Estabelece o artigo Art. 3º-A, da Lei 13.964, que “O acordo de colaboração premiada é negócio jurídico processual e meio de obtenção de prova, que pressupõe utilidade e interesse públicos”.

Por outro lado, o artigo 3º-B estabelece que “O recebimento da proposta para formalização de acordo de colaboração demarca o início das negociações e constitui também marco de confidencialidade, configurando violação de sigilo e quebra da confiança e da boa-fé a divulgação de tais tratativas iniciais ou de documento que as formalize, até o levantamento de sigilo por decisão judicial”.
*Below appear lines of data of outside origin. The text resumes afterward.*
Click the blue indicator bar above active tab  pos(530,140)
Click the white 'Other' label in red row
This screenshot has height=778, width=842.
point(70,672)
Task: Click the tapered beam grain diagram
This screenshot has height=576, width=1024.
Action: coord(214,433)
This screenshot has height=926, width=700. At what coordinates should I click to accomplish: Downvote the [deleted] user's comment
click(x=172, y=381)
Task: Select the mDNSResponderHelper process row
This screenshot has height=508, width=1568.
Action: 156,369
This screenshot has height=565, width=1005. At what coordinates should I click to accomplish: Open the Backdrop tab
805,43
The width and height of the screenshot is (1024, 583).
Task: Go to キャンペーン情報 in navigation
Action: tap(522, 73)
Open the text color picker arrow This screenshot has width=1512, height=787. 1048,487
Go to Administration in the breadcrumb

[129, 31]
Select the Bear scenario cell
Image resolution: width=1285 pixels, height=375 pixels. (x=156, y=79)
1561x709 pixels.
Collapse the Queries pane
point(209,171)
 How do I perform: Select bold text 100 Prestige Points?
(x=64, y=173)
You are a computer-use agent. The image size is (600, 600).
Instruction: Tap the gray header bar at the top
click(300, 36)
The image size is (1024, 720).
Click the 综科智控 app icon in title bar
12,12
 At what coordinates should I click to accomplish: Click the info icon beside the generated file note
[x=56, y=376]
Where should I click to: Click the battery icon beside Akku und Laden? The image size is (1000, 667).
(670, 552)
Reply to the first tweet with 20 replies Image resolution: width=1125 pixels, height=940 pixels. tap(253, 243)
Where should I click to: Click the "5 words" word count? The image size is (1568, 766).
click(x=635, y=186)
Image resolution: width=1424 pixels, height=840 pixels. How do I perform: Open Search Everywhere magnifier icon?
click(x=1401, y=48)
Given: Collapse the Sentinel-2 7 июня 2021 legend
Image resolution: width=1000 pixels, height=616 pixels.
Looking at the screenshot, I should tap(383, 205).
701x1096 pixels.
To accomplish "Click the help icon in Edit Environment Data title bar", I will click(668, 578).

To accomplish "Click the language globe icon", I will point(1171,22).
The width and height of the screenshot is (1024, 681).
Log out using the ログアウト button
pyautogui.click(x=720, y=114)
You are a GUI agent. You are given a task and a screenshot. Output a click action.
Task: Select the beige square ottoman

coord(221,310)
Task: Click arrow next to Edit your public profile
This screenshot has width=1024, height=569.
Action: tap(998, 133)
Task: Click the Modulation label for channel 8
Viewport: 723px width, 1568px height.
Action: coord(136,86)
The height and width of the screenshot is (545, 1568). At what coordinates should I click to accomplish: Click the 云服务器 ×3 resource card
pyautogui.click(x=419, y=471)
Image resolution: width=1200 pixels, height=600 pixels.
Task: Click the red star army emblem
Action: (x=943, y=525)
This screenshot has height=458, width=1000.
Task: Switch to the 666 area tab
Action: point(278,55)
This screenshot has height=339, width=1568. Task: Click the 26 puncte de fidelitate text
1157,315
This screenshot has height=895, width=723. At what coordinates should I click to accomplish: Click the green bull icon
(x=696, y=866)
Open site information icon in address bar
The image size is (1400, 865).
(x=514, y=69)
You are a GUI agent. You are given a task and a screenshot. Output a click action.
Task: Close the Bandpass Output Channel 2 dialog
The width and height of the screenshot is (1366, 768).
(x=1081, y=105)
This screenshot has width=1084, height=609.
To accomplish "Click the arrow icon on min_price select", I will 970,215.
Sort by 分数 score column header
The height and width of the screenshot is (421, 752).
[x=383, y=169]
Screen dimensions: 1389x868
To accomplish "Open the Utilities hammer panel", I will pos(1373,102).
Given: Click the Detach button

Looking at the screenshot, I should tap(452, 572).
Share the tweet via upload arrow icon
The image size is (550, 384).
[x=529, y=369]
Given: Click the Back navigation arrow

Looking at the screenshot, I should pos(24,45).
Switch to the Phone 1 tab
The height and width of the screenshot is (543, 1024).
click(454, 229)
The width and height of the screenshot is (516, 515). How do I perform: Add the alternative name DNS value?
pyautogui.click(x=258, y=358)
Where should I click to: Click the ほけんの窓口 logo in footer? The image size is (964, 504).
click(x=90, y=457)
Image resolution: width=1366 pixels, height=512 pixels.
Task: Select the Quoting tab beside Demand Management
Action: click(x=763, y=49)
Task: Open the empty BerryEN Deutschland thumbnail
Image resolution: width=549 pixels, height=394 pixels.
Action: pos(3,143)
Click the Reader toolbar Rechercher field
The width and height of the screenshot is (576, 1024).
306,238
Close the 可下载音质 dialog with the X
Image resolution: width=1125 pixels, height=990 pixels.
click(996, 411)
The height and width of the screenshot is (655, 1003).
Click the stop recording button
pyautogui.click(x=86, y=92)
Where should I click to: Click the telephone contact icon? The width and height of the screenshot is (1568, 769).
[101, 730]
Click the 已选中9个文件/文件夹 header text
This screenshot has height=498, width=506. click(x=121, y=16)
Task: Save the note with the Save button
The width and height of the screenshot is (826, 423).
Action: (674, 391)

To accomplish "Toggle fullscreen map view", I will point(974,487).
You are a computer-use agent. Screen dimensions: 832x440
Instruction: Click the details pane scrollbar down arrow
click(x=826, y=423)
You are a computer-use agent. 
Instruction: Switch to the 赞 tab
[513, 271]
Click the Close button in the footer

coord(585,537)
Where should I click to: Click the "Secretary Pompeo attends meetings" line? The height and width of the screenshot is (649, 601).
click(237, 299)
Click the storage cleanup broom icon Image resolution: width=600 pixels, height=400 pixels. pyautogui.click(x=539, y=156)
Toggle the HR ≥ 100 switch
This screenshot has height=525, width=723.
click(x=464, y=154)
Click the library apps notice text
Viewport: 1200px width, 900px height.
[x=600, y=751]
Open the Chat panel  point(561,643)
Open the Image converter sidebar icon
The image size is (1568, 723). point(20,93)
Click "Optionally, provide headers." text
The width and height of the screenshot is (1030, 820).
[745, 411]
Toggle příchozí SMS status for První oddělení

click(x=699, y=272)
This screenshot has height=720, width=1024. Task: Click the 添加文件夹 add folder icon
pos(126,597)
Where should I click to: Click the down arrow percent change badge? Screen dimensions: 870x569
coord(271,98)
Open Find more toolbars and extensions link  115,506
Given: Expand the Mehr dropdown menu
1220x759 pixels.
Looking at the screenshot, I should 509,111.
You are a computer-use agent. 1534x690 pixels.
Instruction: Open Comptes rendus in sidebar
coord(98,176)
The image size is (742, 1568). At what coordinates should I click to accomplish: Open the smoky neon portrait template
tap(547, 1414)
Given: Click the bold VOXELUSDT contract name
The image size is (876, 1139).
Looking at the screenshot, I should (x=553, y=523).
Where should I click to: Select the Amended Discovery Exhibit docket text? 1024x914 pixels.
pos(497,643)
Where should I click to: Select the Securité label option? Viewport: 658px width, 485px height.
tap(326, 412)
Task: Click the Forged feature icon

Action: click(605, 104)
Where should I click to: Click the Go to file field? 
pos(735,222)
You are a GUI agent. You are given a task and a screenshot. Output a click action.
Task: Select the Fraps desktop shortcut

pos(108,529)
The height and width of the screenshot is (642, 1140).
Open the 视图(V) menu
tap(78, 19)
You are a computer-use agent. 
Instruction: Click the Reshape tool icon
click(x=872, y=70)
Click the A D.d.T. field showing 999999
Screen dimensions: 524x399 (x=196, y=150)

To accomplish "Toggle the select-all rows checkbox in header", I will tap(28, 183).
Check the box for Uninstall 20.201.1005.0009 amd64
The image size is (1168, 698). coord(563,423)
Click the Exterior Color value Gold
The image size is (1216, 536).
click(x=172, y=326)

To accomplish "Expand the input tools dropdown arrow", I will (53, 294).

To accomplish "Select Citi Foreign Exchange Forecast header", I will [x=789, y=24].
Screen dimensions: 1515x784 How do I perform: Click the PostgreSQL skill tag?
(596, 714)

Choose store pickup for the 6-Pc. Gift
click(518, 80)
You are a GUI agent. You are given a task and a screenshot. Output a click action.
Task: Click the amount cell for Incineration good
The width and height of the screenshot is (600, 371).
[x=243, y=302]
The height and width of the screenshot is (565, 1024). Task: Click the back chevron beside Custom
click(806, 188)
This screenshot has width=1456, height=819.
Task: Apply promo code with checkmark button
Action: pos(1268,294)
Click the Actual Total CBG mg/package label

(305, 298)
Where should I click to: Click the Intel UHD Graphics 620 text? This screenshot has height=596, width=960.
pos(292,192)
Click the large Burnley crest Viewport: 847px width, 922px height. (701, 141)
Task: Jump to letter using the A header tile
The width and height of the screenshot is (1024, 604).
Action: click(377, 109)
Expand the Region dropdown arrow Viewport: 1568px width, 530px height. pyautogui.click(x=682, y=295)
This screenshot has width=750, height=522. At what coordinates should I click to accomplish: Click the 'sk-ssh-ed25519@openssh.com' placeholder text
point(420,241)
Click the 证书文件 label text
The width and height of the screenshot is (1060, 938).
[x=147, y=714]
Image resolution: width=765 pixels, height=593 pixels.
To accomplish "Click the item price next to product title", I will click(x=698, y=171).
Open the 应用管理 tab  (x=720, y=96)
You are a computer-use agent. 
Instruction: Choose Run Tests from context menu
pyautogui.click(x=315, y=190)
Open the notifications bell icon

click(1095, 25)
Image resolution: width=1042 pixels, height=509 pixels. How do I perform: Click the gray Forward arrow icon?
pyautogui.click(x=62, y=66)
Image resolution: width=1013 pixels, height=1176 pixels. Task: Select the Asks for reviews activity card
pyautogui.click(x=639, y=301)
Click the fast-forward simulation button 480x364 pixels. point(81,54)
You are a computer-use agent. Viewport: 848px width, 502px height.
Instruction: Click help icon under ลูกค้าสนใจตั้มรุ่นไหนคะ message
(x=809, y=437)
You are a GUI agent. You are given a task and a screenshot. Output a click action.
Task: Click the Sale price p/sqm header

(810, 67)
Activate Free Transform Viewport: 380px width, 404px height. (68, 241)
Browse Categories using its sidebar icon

Rogério Sanches Cunha (STJ: denúncia não pode ser fundamentada exclusivamente em colaboração premiada) assim disse:

“É um meio de obtenção de prova, no entanto, que não se basta, pois, segundo o disposto no § 16 do art. 4º, “Nenhuma sentença condenatória será proferida com fundamento apenas nas declarações de agente colaborador”. O dispositivo exige, para embasar a condenação, outras provas além das palavras do agente colaborador. É dizer: se a declaração se mostrar isolada, sem correspondência em alguma outra prova, ela não se prestará, por si só, para justificar um édito condenatório. E é pertinente a limitação, pois, se até mesmo a confissão perdeu seu caráter absoluto, não sendo mais considerada a rainha entre as provas, devendo, por isso, ser confrontada com outros elementos de prova, com muito mais razão a colaboração premiada merece esse status. Cumpre, portanto, analisá-la no bojo do conjunto probatório, sopesando seu valor frente aos demais elementos probantes, autorizando-se, a partir daí e se for o caso, uma condenação.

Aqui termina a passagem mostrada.